• [EXERCISE AIM]
With the pictures left out, transcribe exactly the lines from the one with "Viewport: 630px width, 349px height." through the end of the data.

• [SOURCE DATA]
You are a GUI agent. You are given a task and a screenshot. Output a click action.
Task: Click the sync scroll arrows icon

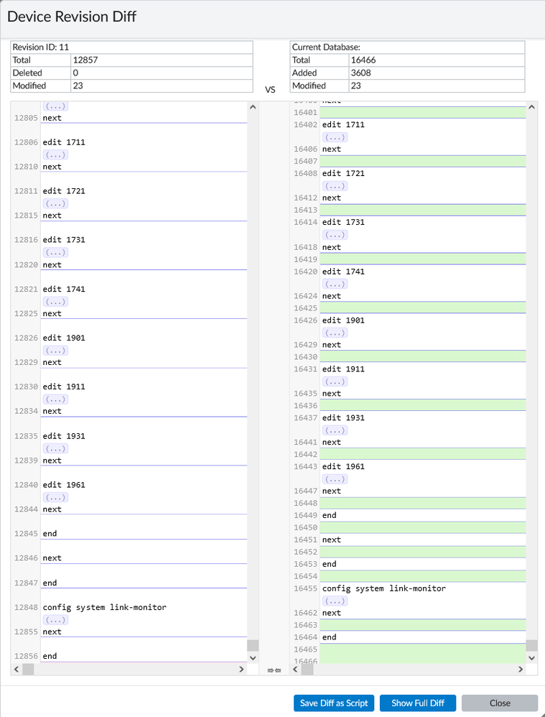coord(274,670)

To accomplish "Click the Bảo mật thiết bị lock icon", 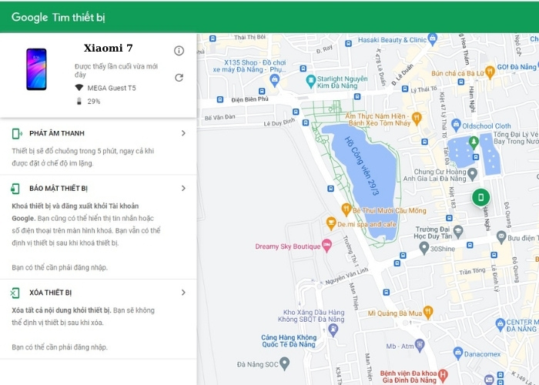I will [x=16, y=189].
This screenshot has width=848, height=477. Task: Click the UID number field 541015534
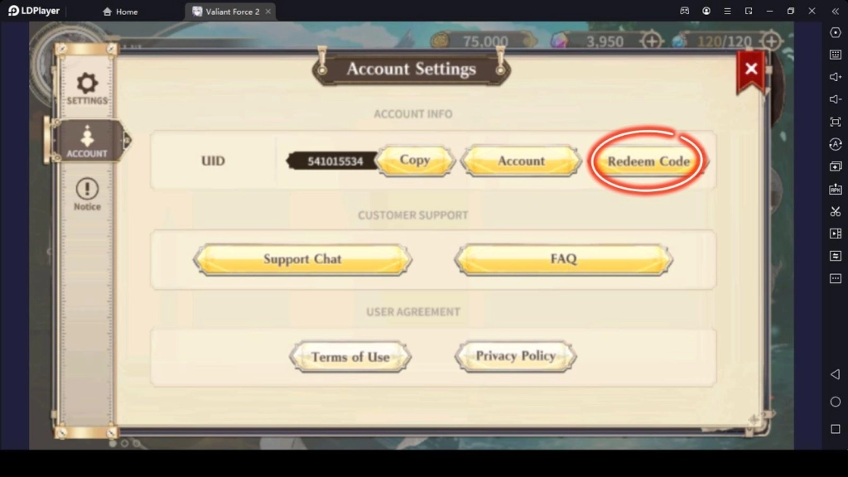[333, 161]
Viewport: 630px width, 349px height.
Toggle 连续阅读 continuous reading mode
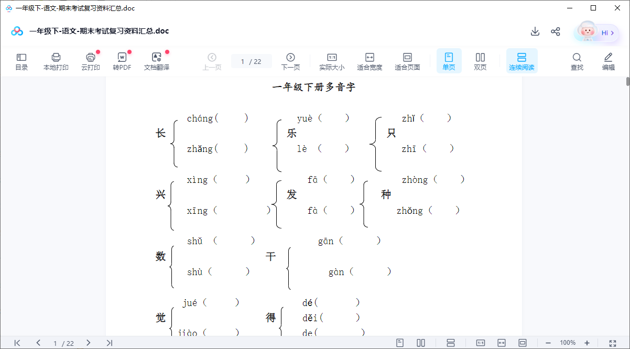point(522,61)
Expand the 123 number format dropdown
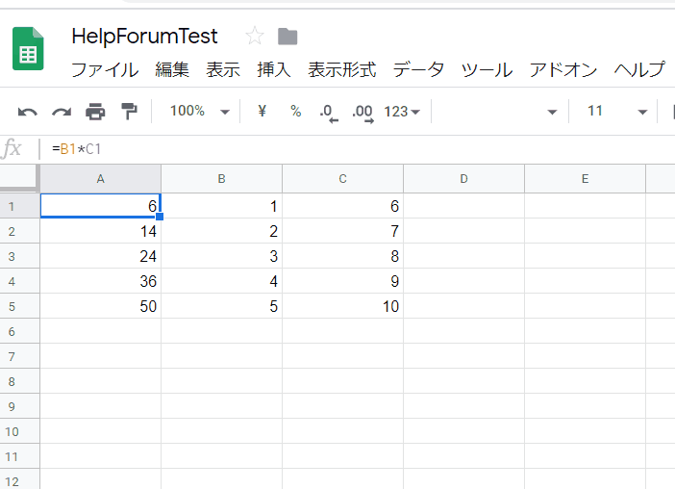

• [RESPONSE AREA]
Viewport: 630px width, 349px height.
Toggle 连续阅读 continuous reading mode
point(522,61)
Expand the 123 number format dropdown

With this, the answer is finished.